Julian Cubeiro, music major, photographed at the Harpur Jazz practice room in the Fine Arts Building, Friday, Dec 3, 2021 Julian Cubeiro, music major, photographed at the Harpur Jazz practice room in the Fine Arts Building, Friday, Dec 3, 2021
Julian Cubeiro, music major, photographed at the Harpur Jazz practice room in the Fine Arts Building, Friday, Dec 3, 2021 Image Credit: Jonathan Cohen.

Imagine composing a 6.5-minute jazz piece for 15 instruments, featuring a vibraphone. Now imagine doing that during your final year as an undergraduate double majoring in business and music. Binghamton senior Julian Cubeiro’s “Kolymbithres” premiered Nov. 18, performed by the Harpur Jazz Ensemble in the Anderson Center on campus.

“The piece displays all the hallmarks of a very promising artist, with a unique fusion of playfully complex rhythms, surprising harmonies and genre-crossing riffs that is ‘very Julian,’” said Daniel Thomas Davis, associate professor of music. “Beyond that, it’s particularly special to see and hear a student create a major new composition for an ensemble in which they’ve been a performing member for a number of years.”

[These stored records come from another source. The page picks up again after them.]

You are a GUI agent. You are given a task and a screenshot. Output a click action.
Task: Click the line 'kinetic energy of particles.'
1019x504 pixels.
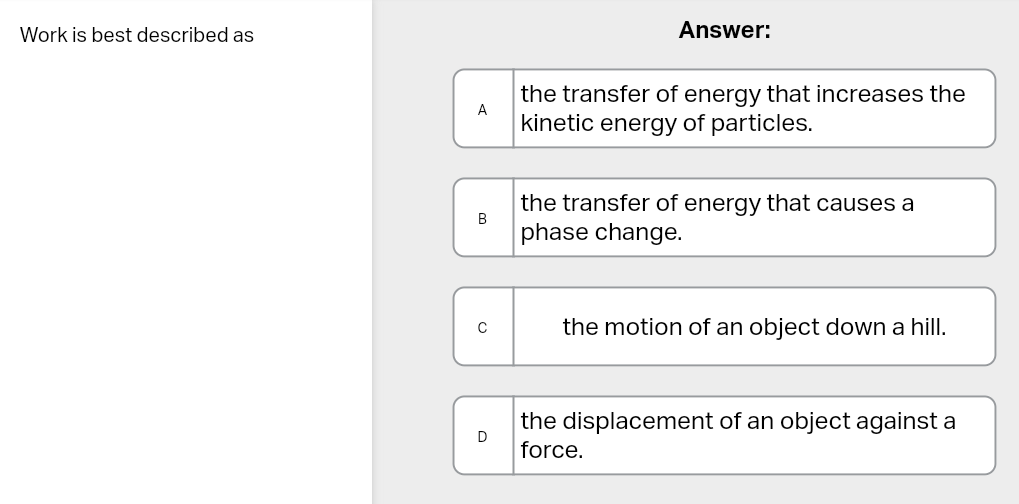[666, 123]
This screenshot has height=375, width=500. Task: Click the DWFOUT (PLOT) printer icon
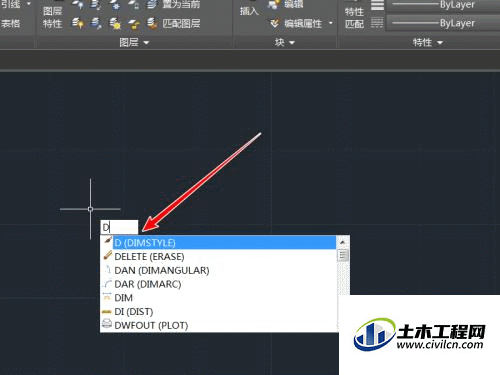coord(107,324)
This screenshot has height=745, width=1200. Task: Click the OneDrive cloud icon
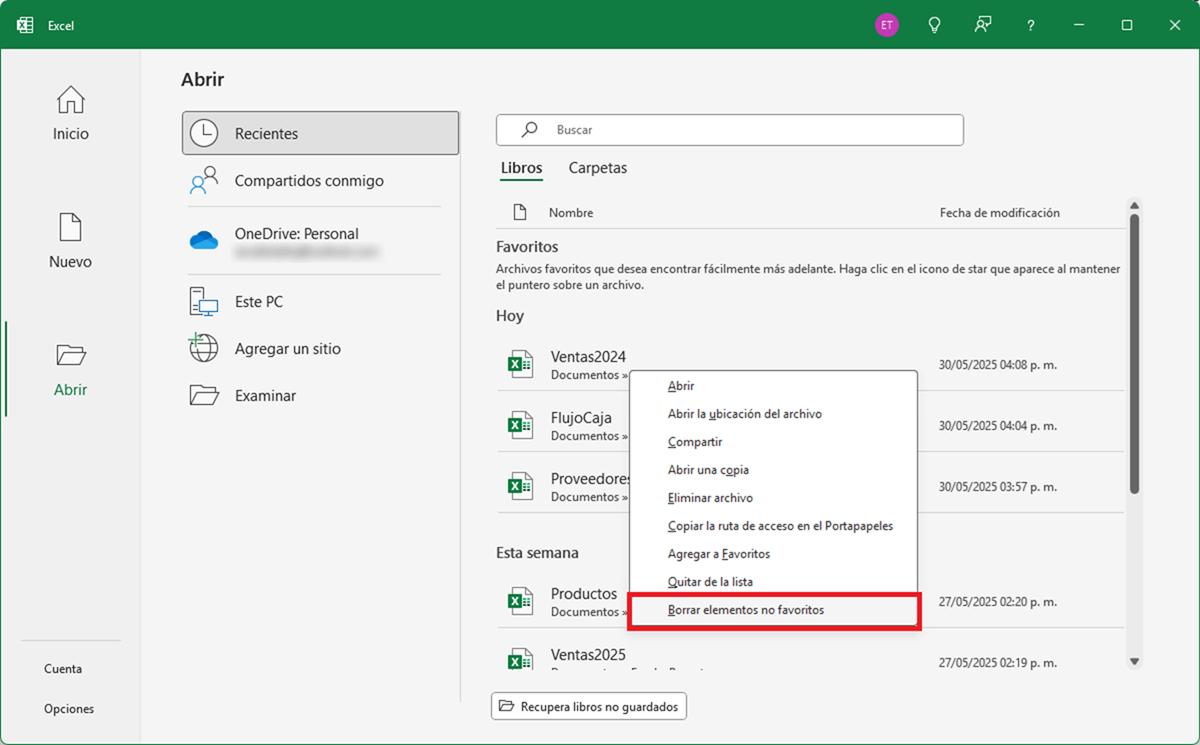(x=204, y=241)
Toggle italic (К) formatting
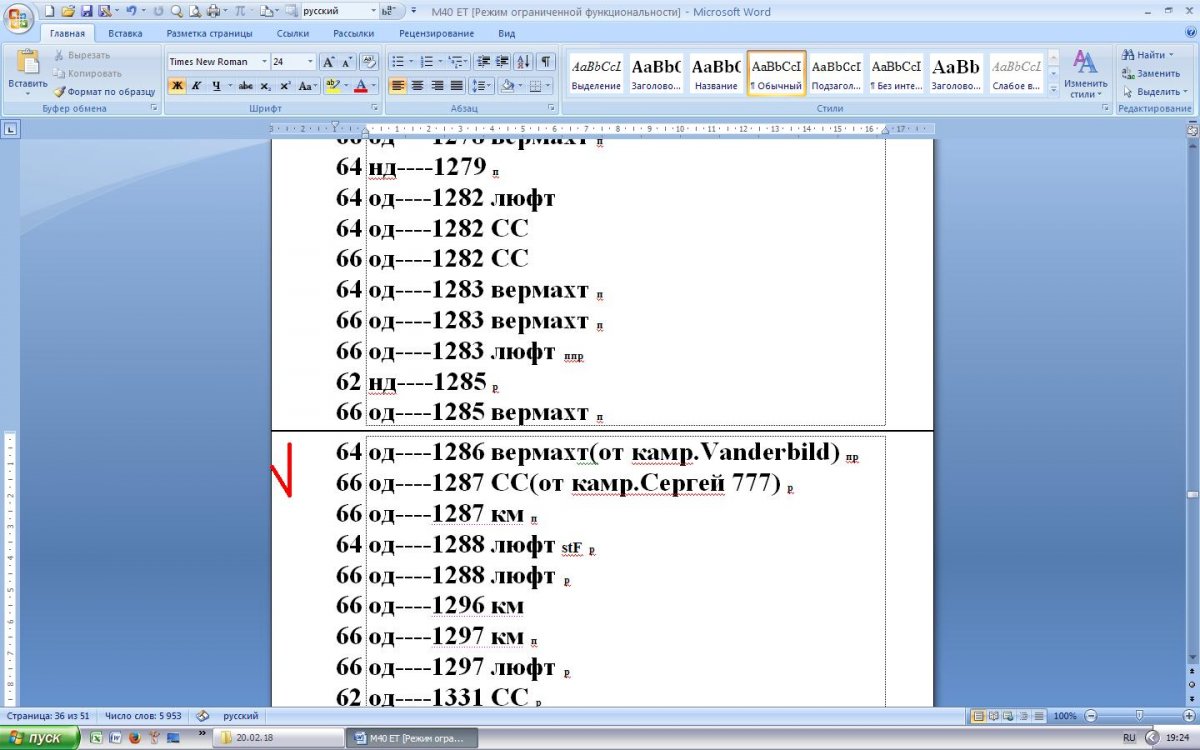 coord(196,86)

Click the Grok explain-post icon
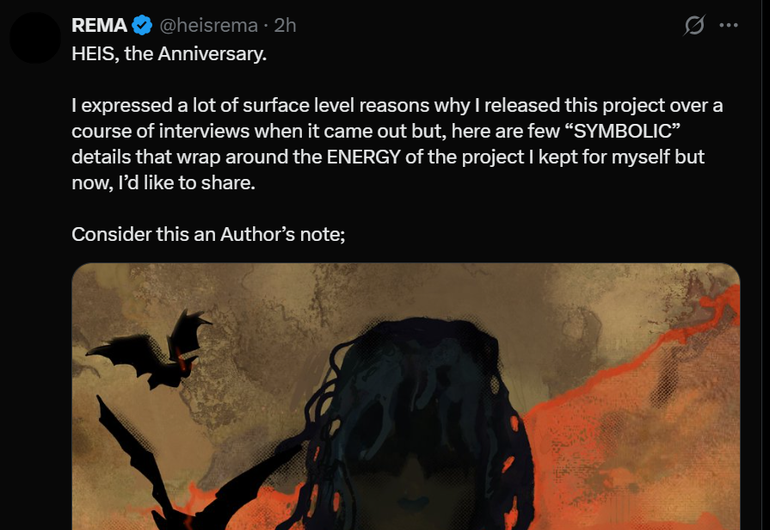[x=694, y=25]
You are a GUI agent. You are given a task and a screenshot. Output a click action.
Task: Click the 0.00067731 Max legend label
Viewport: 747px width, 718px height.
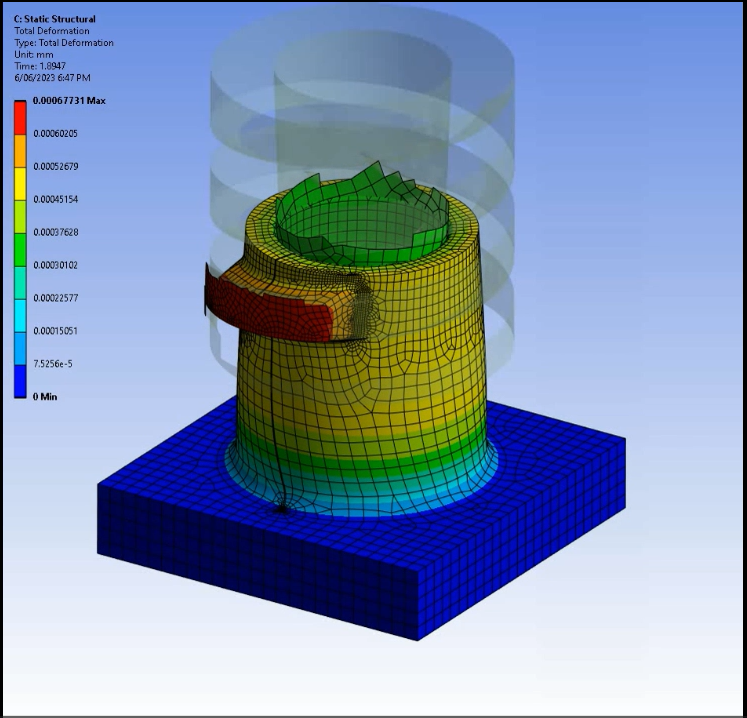(69, 101)
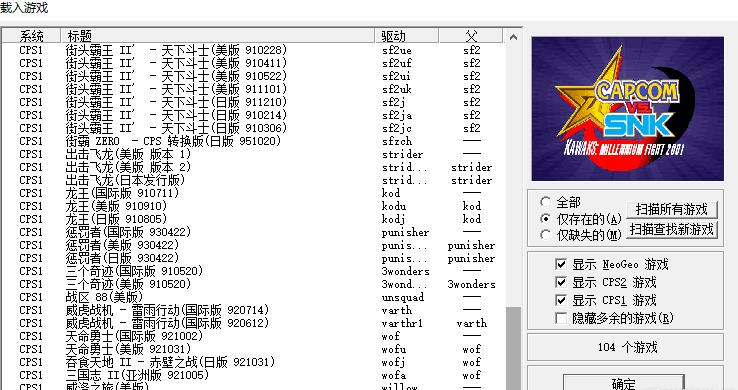Select the 惩罚者(国际版 930422) row
738x390 pixels.
[253, 232]
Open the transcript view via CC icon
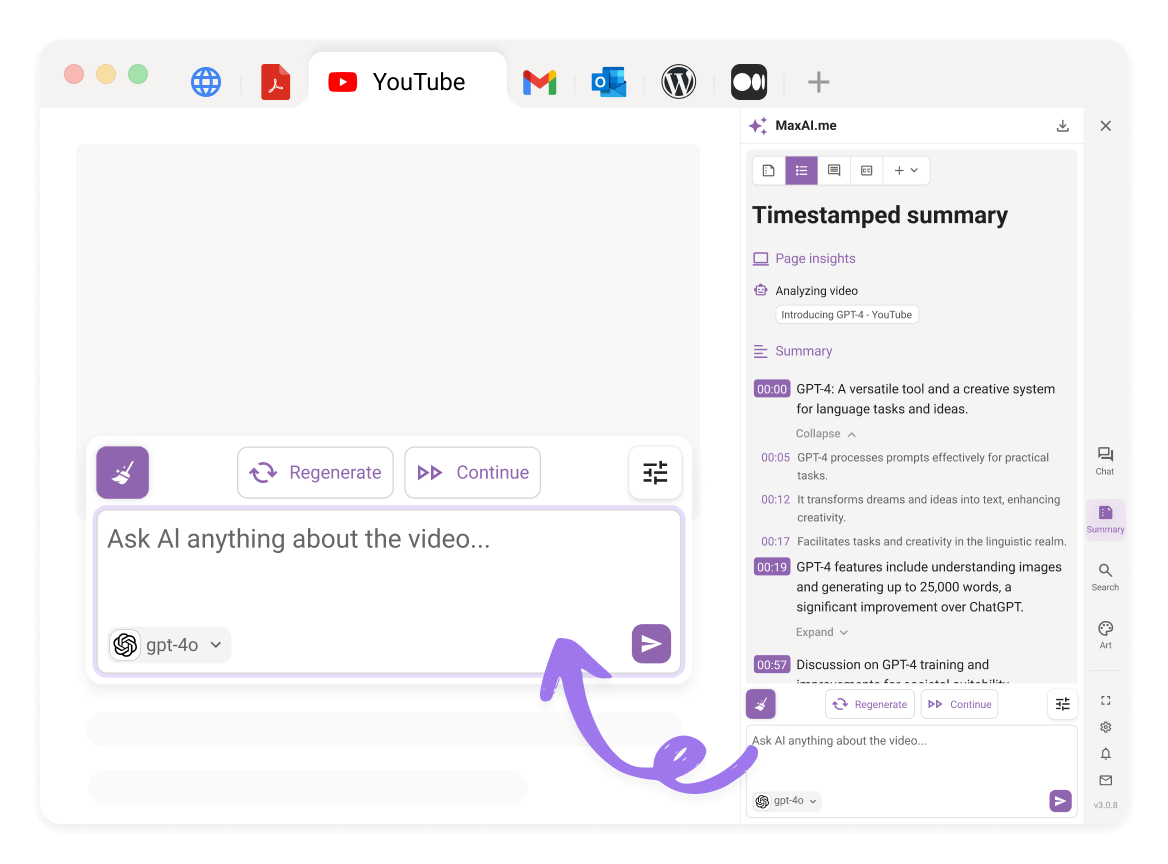Screen dimensions: 1168x864 (866, 170)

When Cubeiro, a vibraphonist with the ensemble, asked the group’s director about the possibility of performing an original composition last fall, he agreed to it without hesitation. “Julian is an incredible jazz musician and his level of ability on the vibraphone from the get-go was extremely high,” said Michael Carbone, director of jazz studies. “The first read-through of the piece was, ‘Wow … this is incredible.’ The piece is so well put together and colorful.”

It took Cubeiro 60 hours to compose “Kolymbithres,” which is named after a beach on the island of Paros in Greece. It’s where he spent his summer break with friends, getting “into the weeds” of composing, drawing inspiration from the beach and the emotions that came with that — relaxation, happiness and bliss.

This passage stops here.